Em outras áreas fortemente atingidas, particularmente ao redor da principal cidade da região, Sendai, já existem sinais de recuperação, com a limpeza bastante adiantada e serviço de trem-bala normal. Mas as comunidades mais distantes como Otsuchi, no litoral mais ao norte, estão ficando para trás.

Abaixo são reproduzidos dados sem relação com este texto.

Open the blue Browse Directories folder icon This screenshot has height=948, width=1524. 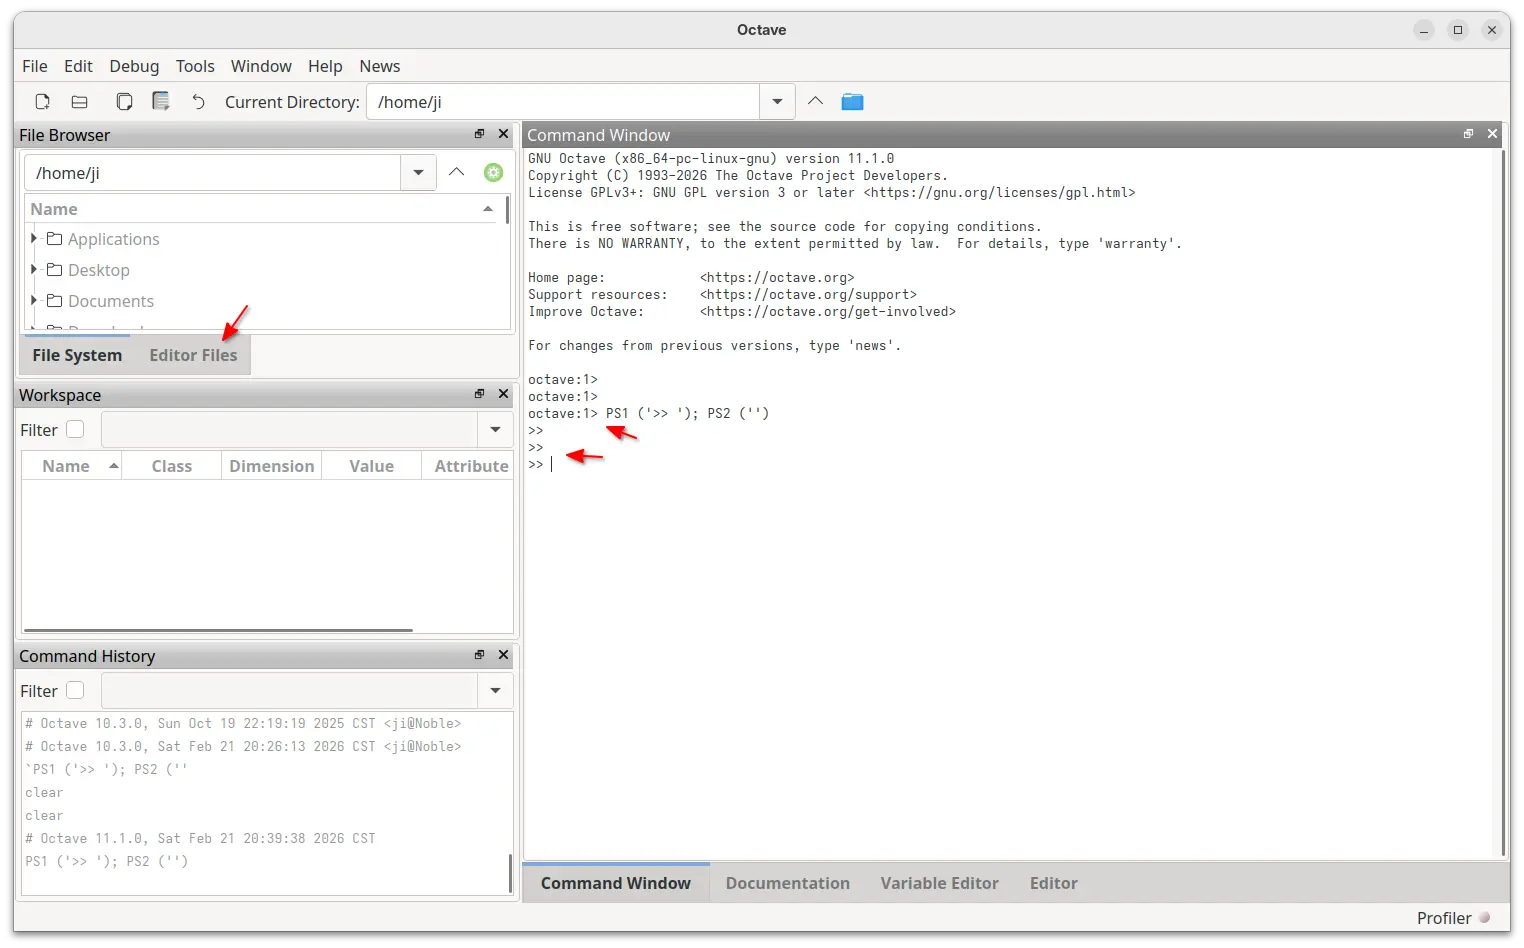coord(852,102)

Embora a escassez de alimentos e água potável para as primeiras desesperadoras semanas tenha acabado, a cidade continua uma paisagem achatada de casas destrocadas e veículos amassados, onde soldados ainda retiram uma dúzia de corpos dos escombros todos os dias.

Economia

Reanimar a economia local parece uma ideia distante. Esta área litorânea da rural Prefeitura Iwa­­te há muito tempo está atrasada em relação ao restante do Japão. A renda anual média de Otsuchi é de 1,7 milhão de ienes, cerca de US$ 21 mil, ao redor de 60 por cento da média nacional. Nesse porto pesqueiro, a maior parte do trabalho era em barcos de pesca que trabalhavam com fazendas de ostra, vieiras e alga ou em fábricas de conserva e instalações de processamento de frutos do mar ao longo dos cais. Tudo isso foi destruído pelo tsunami.

Em abril, a Câmara de Comér­cio da cidade entrevistou empresários locais. Apenas metade disse pretender reconstruir seus negócios em Otsuchi.

No entanto, a Câmara pôde entrevistar apenas 114 donos de empresas, um quarto de seus membros antes do tsunami. A instituição hoje está sediada numa cabana pré-fabricada na quadra esportiva de uma escola queimada e ainda está tentando localizar os outros cerca de 300 membros.

"Sabemos que precisamos criar empregos", diz Chieko Uchihama, integrante da Câmara, "mas como vamos fazer isso quando nem sabemos quem sobreviveu?" Outra tarefa imediata é a triste busca pelos restos mortais das pessoas ainda classificadas como desaparecidas em Otsuchi. Numa tarde recente, os sobreviventes procuravam nos entulhos os entes queridos e perdidos. Um dele era Watanabe.

Ele e sua família estavam em casa quando a onda de repente varreu a sala, lançando-o contra o teto antes que ele pudesse se arrastar até o segundo andar da casa, que havia começado a boiar e se deslocar da base. Ele conseguiu pular no telhado de um prédio de concreto que se movia, mas outros membros da família não tiveram tanta sorte ou força.

Watanabe deixou o trabalho na incineradora de lixo da cidade, que ainda funcionava, para poder vir todos os dias procurar a filha mais nova, Mikoto.

Ele também queria encontrar objetos pessoais, como a mochila vermelha que ele comprou para a filha mais velha, Hinata, 6 anos, que estava animada por em breve começar a primeira série.

Ele contou que acabaria se mudando para encontrar um novo trabalho e, de alguma forma, começar uma nova vida. "É difícil demais ficar aqui", lamenta Watanabe, ao observar estoicamente os escombros de sua casa.